De onder b genoemde omstandigheid heeft geen ontbreken van de verwijtbaarheid tot gevolg, omdat van elke burger in de gemeente verwacht mag worden dat hij ervoor zorgt dat hij correspondentie van de gemeente begrijpt, dan wel daarbij de hulp inroept van een ander, die zorgt dat betrokkene de inhoud van de correspondentie begrijpt. Dit geldt ook voor de situatie dat betrokkene de Nederlandse taal onvoldoende machtig is.

De onder c genoemde omstandigheid leidt niet tot het ontbreken van de verwijtbaarheid, omdat de burger geacht wordt de wet te kennen. Daarnaast wordt de burger ook geïnformeerd over de op te leggen boete door middel van correspondentie voorafgaande aan het opleggen van de boete of mondelinge waarschuwingen in geval van boete oplegging op grond van een boeterapport. Het feit dat de overtreder deze correspondentie niet heeft gelezen of gezien, omdat hij inmiddels niet meer woont op het adres waar hij volgens de basisregistratie personen (BRP) stond ingeschreven, zorgt niet voor het ontbreken van verwijtbaarheid. Zolang de burger namelijk niet zijn verhuizing doorgeeft overeenkomstig zijn verplichting, kan en mag de gemeente ervan uitgaan dat de burger bereikbaar is op het adres waar hij in de BRP staat ingeschreven. de onder d genoemde omstandigheid dat de burger stelt eerder aan zijn verplichting voldaan te hebben ontslaat hem niet van het ontbreken van verwijtbaarheid, als hij niet aantoont dat hij eerder aan zijn verplichting heeft voldaan. De burger zal moeten aantonen dat hij eerder aan zijn verplichting heeft voldaan, maar dat dit niet geleid heeft tot een aanpassing in de BRP. De burger zal met schriftelijke bewijzen moeten komen dat hij vóór de datum van de constatering van de overtreding voldaan heeft aan zijn verplichting. Hierbij zal hij moeten aantonen dat de aangifte of informatie inzakeadres of het overleg gen van de verzochte documenten is ontvangen bij de gemeente of dat hij ervan uit mocht gaan dat dit het geval was. Mondelinge (getuige) verklaringendat de burger aan zijn verplichting heeft voldaan zijn onvoldoende, omdat hieruit niet blijkt dat de gemeente kennis had kunnen nemen van het voldoen aan de verplichting. Het is onvoldoende dat de burger aangeeft de intentie gehad te hebben om aan zijn verplichting te voldoen. De burger zal aannemelijk moeten maken dat de documenten vóór de datum van overtreding zijn verstuurd naar een correspondentieadres van de gemeente Amstelveen. Het is onvoldoende dat de burger correspondentie, al dan niet per e-mail, toont dat gericht is aan een adres dat of geen adres van de gemeente Amstelveen is, of wel een adres van de gemeente Amstelveen is, maar dat niet leidt of kan leiden tot een verplichting tot doorzending van het bericht naar het daarvoor bevoegde onderdeel van de gemeente.
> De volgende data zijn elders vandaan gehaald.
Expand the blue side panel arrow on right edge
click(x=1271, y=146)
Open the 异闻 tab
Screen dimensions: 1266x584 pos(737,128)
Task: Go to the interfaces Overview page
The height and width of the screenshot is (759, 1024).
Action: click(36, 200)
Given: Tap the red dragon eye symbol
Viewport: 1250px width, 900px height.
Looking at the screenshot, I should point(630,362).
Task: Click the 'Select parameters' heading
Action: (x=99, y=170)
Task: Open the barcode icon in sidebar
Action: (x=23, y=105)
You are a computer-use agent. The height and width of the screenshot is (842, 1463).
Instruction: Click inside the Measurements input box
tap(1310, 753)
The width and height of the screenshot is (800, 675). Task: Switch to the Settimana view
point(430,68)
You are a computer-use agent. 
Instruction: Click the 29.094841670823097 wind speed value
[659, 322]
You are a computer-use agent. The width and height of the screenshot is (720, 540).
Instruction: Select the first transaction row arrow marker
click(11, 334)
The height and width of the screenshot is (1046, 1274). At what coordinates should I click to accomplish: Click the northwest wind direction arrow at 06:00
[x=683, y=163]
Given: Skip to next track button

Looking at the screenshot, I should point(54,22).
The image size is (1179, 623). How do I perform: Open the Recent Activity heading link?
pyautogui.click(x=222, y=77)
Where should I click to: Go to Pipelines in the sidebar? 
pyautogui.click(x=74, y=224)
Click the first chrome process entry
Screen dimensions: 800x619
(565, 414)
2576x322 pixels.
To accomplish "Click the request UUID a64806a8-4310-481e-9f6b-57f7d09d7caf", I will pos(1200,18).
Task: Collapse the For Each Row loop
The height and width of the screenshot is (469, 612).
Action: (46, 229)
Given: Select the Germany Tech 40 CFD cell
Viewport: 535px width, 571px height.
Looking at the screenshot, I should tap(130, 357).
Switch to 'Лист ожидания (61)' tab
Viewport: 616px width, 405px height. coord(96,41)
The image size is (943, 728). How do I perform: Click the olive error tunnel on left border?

De onder e genoemde omstandigheid dat de burger langere tijd elders op een adres verblijft, zorgt niet voor het ontbreken van verwijtbaarheid. De burger wordt geacht bereikbaar te zijn op het adres waar hij ingeschreven staat in de BRP. Indien hij tijdelijk, ongeacht de reden, niet in staat is om zijn post te lezen, dan moet hij zorgen dat een ander dit namens hem doet.

Voor de onder f bedoelde omstandigheid geldt hetzelfde: de burger wordt geacht bereikbaar te zijn op zijn adres. Dat betekent ook dat hij moet zorgen dat hij zijn post kan ontvangen. Daarom moet de brievenbus bereikbaar en aanwezig zijn. Ten aanzien van slechte postbezorging geldt dat de burger meerdere malen op de hoogte wordt gesteld van de mogelijkheid van het opleggen van de boete. Het is niet aannemelijk dat de burger beide brieven waarin de waarschuwing vermeld staat niet ontvangt.

Bovendien vloeien de verplichtingen en de oplegging van bestuurlijke boete voort uit de Wbrp. Op die gronden wordt de burger geacht te weten dat hij aan zijn verplichting moet voldoen en dat bij het nalaten daarvan een bestuurlijke boete opgelegd kan worden.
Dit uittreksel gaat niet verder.